Your Chance to Get “Up-Close and Personal” with Historic Preservation


One of the featured houses on King William Street is still a work in progress. Len Ambrosio told me he fell in love with the house, which was in serious need of repair. “Hell, no!” was Tim Ziegler’s first thought. With your ticket to the KWA Home Tour on Saturday, December 6, you can see for yourself how well they have succeeded in preserving the lovely Sanger House, built in 1906.


Six years ago, Len and Tim moved to San Antonio from Hawaii. Len would be taking a job at Ft. Sam. Tim’s real estate agent assured him that the property they got near 1604 and Culebra was close to Ft. Sam - not so. After four years, they decided to find an apartment to rehab and rent out. They had experience doing this before. A new real estate agent told them, “You guys need to be downtown.” They researched other historic districts and looked into the permitting process with the Historic and Design Review Commission (HDRC) before making a decision.

IMPORTANT LESSON: You need the right real estate agent.

Work on their new/old home has been a labor of love - lots of labor. Fortunately, both Tim and Len have the skills to do most of the work themselves. The research they did in advance helped them to avoid potential problems in working on an historic property. Their neighbor, Jessie Simpson, told them, “Focus on one room at a time, and don’t get depressed.” Jessie has restored three houses in King William, so knows whereof she speaks. She is also a Co-chair of this year’s Home Tour.

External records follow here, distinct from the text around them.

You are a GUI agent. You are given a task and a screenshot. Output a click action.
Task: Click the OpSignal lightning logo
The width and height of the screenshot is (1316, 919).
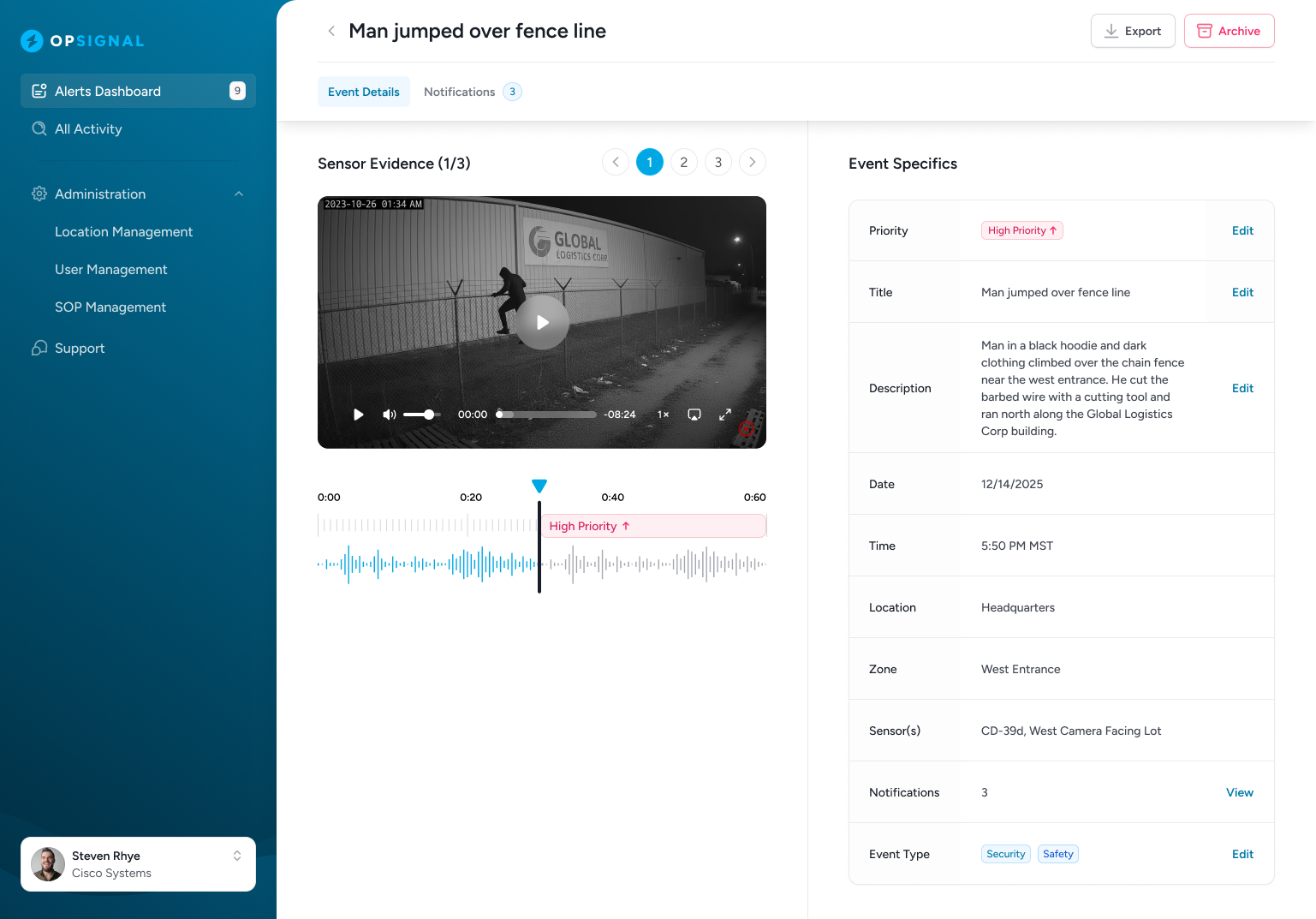[x=32, y=41]
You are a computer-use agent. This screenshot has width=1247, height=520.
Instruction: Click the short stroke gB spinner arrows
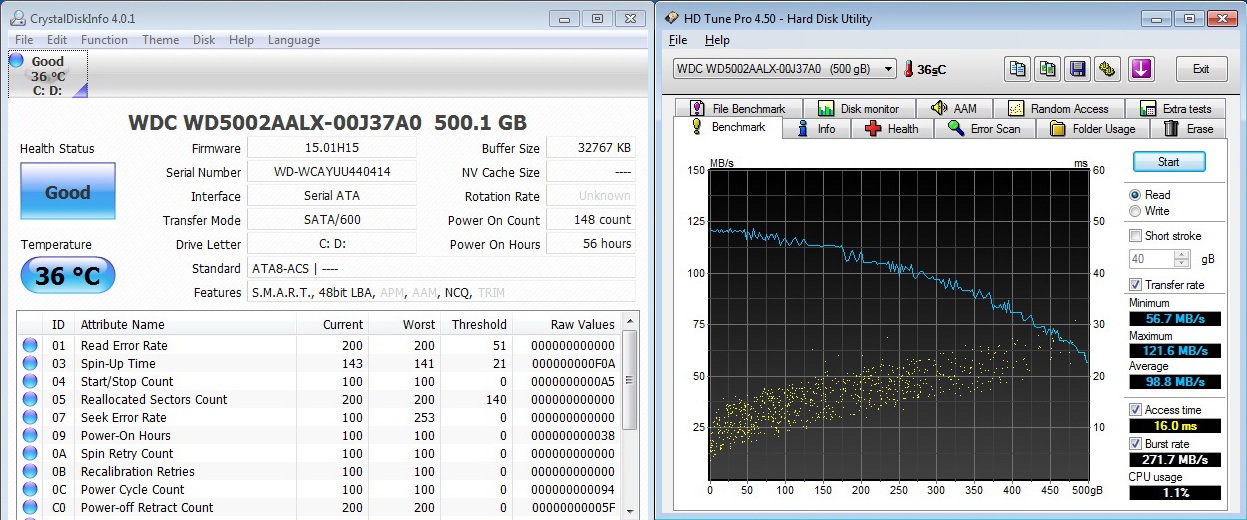coord(1183,258)
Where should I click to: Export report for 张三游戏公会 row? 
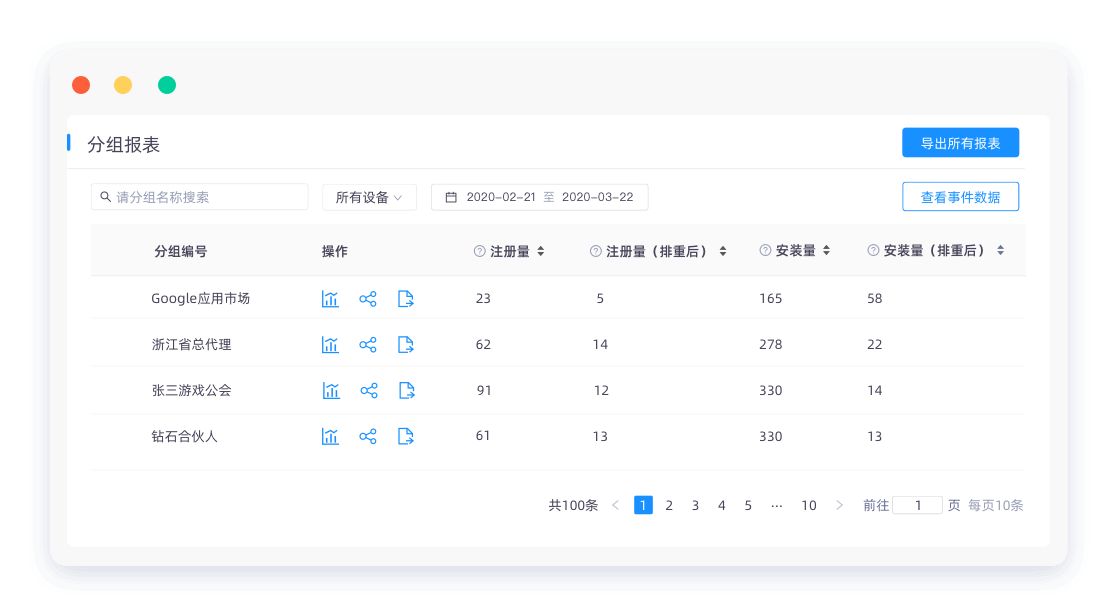coord(406,391)
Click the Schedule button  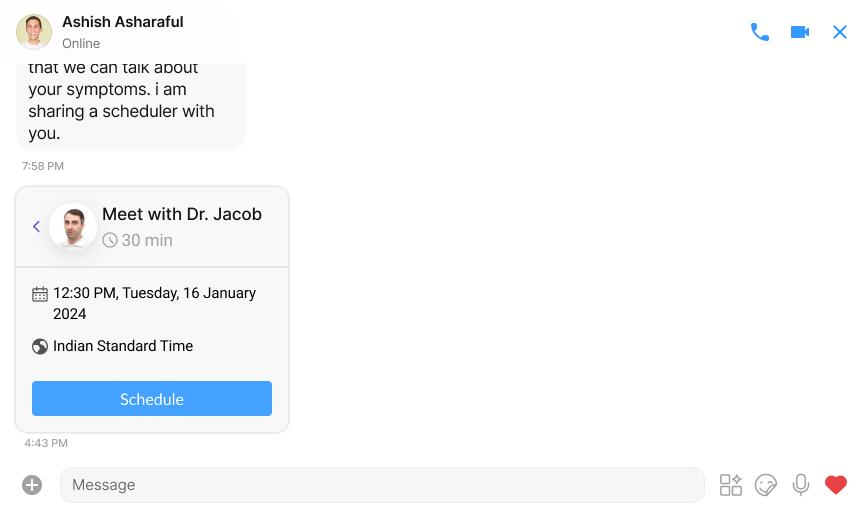pos(152,399)
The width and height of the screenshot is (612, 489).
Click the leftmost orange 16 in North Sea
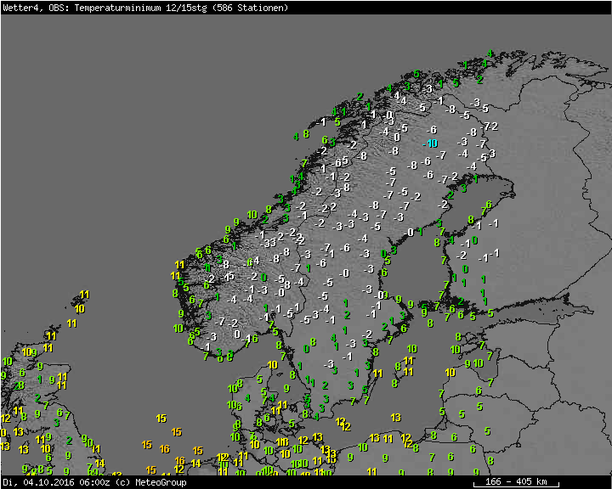point(164,449)
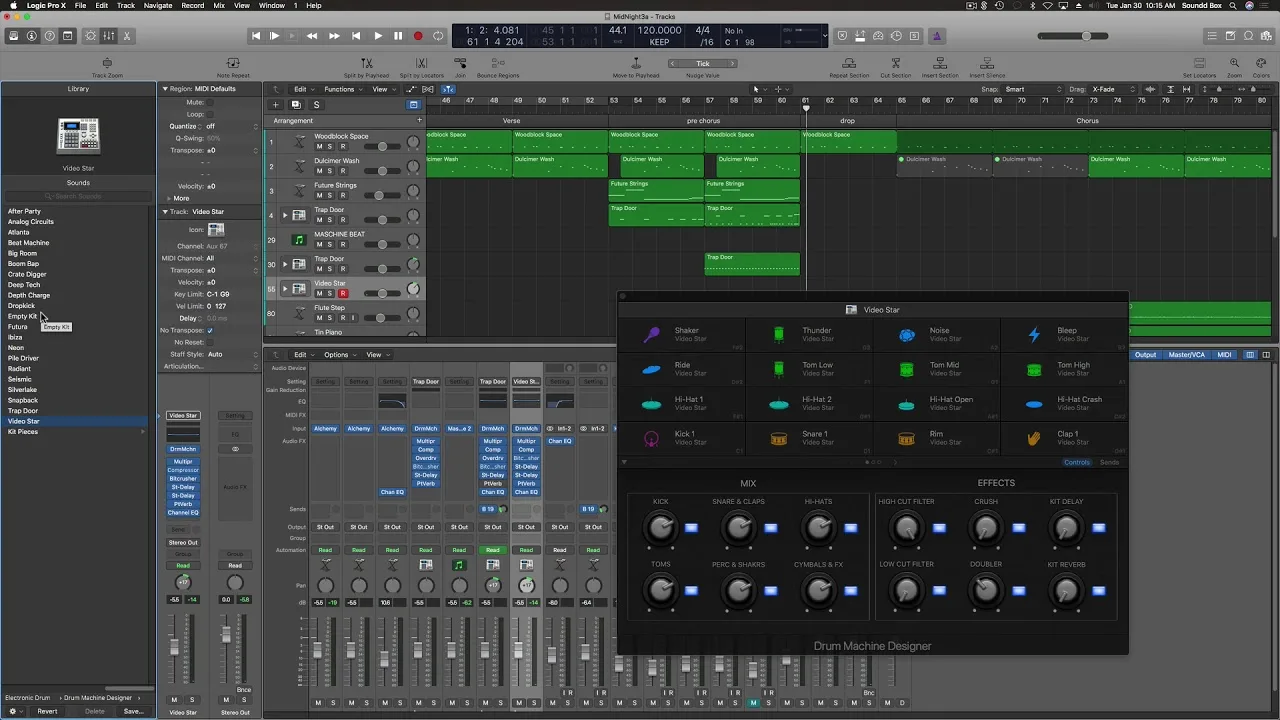Disable record arm on Video Star track
Image resolution: width=1280 pixels, height=720 pixels.
[x=342, y=294]
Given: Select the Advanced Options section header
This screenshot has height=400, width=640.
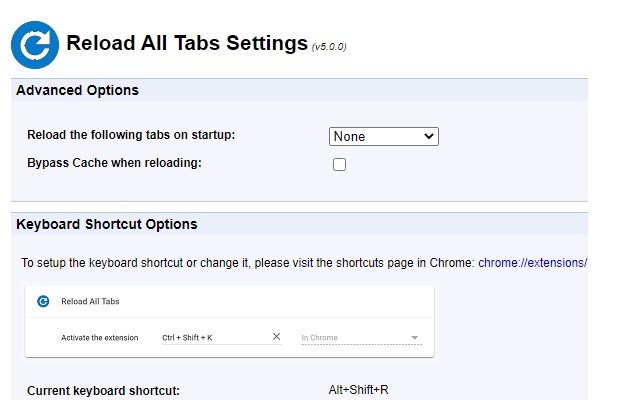Looking at the screenshot, I should 78,90.
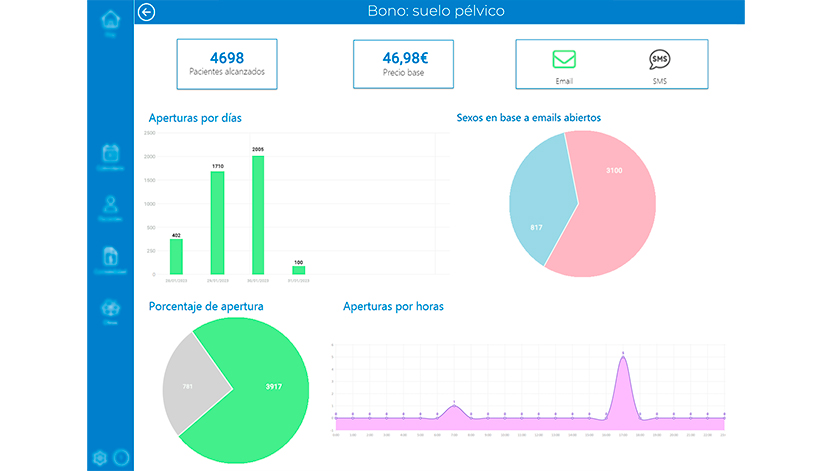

Neighbors have given them a lot of support and encouragement, becoming friends in the process. The former owner of the home, Carolene Zehner, has become a friend and frequent visitor. The process of permits, approval and renovation has been pretty smooth.

IMPORTANT LESSON: Do research before plowing ahead; get to know the neighbors and listen to their advice; get support from friends to carry you through the project.

The basic structure of the house was not changed, so Len and Tim did not need to hire an architect. They worked on the inside rooms first, before tackling the exterior. The first room they did was on the second floor, which became a comfy living room area. Eventually this will be turned into another bedroom. At this writing, they have yet to do the large attic space, the kitchen and the garage. The house is absolutely lovely. It is hard to imagine how challenging it was when they started. One fireplace on the first floor had actually sunk to the lower level.

The wooden floors, made of different types of wood, were in very bad shape. They found Joe Miller, who did an awesome job of restoring the floors. There had been a lot of termite damage. Len and Tim completely disassembled a gorgeous teardrop chandelier, cleaned it, and put it back together. It is stunning in their dining room. On the first floor, they retained the original picture rail and added additional trim to the walls. They furnished each room as it was completed. On average, each room took about a month to complete.

IMPORTANT LESSON: Sign up with a pest control service ASAP – this is Texas!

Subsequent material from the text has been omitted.